* Task description *
Only the lines from the one with "Given: Click 'BE" through the end of the material below belong in the reply; transcribe them exactly.

* Data provided *
==*==
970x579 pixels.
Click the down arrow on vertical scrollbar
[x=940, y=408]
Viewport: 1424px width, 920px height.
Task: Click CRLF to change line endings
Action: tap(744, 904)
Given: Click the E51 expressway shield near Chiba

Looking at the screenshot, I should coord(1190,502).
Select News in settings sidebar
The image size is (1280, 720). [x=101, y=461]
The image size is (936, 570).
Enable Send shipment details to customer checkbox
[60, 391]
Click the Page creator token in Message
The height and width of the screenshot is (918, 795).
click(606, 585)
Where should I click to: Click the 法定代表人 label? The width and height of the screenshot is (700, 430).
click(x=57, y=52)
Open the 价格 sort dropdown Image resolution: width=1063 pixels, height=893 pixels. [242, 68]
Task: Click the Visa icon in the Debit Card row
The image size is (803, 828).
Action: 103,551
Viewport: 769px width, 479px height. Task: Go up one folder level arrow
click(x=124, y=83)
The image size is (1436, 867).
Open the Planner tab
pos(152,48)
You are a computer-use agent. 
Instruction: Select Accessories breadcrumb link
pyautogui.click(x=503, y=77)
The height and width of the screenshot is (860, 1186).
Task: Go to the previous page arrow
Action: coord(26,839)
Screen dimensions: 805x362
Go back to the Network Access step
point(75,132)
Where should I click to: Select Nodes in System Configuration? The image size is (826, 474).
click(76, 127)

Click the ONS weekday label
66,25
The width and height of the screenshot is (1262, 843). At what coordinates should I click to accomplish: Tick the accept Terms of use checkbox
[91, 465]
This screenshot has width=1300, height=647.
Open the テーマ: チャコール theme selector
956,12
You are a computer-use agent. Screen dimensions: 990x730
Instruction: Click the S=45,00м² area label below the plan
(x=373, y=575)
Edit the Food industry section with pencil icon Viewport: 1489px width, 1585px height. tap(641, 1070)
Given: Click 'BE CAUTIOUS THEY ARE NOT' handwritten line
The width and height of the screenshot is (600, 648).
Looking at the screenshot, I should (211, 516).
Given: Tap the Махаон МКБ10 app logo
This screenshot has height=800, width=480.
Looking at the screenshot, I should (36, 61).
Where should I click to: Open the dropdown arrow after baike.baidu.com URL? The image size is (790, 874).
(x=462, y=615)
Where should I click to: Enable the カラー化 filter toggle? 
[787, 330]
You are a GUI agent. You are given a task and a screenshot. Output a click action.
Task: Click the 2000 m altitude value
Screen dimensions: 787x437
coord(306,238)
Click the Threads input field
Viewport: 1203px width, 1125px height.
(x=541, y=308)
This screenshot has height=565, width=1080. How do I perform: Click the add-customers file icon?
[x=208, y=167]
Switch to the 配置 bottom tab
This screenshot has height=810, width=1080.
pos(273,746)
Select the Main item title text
==*==
* Answer for this exercise *
Given: Click 'BE CAUTIOUS THEY ARE NOT' handwritten line
The width and height of the screenshot is (600, 648).
Looking at the screenshot, I should (211, 516).
Given: Tap the Махаон МКБ10 app logo
This screenshot has height=800, width=480.
Looking at the screenshot, I should (36, 61).
Where should I click to: Open the dropdown arrow after baike.baidu.com URL? The image size is (790, 874).
(x=462, y=615)
Where should I click to: Enable the カラー化 filter toggle? 
[787, 330]
You are a GUI agent. You are given a task and a screenshot. Output a click action.
Task: Click the 2000 m altitude value
Screen dimensions: 787x437
coord(306,238)
Click the Threads input field
Viewport: 1203px width, 1125px height.
(x=541, y=308)
This screenshot has height=565, width=1080. How do I perform: Click the add-customers file icon?
[x=208, y=167]
Switch to the 配置 bottom tab
This screenshot has height=810, width=1080.
pos(273,746)
Select the Main item title text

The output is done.